*** Source information Section Begins ***

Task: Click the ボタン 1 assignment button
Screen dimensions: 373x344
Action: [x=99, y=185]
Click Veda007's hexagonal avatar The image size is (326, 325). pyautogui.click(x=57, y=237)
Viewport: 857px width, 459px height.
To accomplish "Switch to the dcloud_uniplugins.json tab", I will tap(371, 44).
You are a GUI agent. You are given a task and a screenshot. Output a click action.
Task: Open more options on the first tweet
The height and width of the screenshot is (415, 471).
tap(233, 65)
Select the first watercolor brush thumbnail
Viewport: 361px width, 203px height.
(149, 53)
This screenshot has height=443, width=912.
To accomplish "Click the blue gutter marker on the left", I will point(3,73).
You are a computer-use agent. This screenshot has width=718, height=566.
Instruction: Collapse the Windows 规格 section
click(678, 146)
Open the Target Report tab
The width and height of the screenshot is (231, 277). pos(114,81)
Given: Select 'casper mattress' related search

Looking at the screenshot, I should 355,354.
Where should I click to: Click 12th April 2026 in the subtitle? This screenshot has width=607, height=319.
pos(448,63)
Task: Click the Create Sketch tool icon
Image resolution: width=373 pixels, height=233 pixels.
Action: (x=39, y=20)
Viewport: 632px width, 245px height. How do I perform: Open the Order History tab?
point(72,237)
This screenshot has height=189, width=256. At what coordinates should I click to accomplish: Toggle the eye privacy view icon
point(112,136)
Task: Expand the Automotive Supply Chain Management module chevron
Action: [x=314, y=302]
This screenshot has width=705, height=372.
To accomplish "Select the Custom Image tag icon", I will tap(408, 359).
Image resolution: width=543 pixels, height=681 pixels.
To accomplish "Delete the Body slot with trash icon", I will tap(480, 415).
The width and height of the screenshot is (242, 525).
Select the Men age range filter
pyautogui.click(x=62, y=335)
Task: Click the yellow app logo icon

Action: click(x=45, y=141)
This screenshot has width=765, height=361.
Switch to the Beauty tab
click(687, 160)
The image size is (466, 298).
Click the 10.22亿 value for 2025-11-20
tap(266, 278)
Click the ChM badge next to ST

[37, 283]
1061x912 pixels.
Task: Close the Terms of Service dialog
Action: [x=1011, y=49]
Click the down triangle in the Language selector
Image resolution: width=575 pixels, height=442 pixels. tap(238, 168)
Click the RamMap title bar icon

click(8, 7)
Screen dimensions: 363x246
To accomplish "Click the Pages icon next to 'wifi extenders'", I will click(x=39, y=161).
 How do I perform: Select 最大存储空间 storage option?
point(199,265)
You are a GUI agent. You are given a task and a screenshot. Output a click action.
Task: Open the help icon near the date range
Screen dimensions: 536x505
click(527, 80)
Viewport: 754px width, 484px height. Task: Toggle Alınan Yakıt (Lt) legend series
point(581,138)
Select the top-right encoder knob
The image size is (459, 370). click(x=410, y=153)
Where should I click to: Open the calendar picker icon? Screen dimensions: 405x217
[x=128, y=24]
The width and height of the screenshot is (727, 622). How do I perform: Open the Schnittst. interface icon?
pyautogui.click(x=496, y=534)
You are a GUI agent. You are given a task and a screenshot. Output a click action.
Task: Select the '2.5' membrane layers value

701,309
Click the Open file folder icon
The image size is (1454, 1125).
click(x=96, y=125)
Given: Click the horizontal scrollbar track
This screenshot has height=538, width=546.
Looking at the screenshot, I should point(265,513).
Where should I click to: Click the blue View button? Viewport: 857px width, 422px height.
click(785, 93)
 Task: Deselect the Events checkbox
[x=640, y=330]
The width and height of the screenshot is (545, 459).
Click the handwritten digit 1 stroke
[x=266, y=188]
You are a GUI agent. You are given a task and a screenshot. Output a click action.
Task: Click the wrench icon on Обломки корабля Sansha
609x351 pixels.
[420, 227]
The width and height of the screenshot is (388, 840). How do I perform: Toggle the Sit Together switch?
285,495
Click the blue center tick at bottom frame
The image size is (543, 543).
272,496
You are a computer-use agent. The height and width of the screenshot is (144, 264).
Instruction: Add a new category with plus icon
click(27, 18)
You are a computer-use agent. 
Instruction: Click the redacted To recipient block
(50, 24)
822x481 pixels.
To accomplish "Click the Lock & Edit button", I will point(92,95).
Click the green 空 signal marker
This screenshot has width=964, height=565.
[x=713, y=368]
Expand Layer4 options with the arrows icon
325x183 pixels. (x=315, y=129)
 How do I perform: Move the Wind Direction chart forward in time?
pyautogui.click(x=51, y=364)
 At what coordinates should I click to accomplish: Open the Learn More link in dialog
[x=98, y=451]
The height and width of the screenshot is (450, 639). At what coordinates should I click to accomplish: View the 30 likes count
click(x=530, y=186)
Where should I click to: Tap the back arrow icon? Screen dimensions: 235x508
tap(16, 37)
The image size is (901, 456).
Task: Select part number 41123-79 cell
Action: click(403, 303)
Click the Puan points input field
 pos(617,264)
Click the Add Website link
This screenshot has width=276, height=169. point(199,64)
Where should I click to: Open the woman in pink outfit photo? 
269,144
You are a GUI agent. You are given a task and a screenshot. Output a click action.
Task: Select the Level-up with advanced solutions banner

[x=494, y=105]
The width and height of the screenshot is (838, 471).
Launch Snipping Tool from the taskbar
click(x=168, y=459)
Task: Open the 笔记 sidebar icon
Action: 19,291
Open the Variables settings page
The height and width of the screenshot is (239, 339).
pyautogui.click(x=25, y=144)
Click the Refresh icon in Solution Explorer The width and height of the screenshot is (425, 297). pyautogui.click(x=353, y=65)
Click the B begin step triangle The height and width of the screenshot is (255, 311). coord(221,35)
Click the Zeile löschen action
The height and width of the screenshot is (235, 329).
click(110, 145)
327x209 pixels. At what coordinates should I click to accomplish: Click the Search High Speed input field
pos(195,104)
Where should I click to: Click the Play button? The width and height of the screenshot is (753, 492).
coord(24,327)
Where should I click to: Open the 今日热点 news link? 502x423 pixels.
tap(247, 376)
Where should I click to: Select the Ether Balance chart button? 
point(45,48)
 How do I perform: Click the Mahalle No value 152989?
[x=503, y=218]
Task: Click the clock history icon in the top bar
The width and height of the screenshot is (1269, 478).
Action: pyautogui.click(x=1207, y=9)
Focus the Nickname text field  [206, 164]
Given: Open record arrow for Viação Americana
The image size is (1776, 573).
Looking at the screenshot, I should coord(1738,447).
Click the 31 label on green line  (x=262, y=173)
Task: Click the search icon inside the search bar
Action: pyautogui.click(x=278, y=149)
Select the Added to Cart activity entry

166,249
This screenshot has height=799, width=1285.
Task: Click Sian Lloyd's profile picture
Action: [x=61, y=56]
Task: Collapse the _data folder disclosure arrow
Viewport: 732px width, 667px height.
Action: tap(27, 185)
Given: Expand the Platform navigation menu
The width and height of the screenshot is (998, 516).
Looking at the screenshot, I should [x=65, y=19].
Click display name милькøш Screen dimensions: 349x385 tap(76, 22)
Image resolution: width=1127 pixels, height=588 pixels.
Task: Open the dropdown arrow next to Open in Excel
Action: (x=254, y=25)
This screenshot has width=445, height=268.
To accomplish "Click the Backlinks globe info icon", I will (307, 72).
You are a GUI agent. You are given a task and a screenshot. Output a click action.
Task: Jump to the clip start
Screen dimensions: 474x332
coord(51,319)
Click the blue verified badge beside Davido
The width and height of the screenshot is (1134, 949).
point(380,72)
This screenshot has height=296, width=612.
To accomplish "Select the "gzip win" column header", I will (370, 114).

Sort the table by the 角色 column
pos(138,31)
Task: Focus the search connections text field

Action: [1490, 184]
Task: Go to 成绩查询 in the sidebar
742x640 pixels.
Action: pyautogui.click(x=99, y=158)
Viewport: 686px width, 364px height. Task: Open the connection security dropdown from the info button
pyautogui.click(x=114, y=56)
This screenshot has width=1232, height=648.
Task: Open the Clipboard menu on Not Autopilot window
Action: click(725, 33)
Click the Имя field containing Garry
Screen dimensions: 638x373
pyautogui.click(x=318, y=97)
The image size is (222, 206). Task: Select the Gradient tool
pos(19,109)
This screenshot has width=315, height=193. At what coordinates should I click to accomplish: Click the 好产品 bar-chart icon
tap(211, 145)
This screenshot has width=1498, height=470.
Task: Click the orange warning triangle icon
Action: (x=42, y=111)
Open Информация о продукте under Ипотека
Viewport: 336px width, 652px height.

*** Source information Section Ends ***

Go through the data and return each line where the word "computer" appears.

You are a computer-use agent. This screenshot has width=718, height=566.
You are a computer-use agent. The height and width of the screenshot is (144, 264).
You are a computer-use agent. 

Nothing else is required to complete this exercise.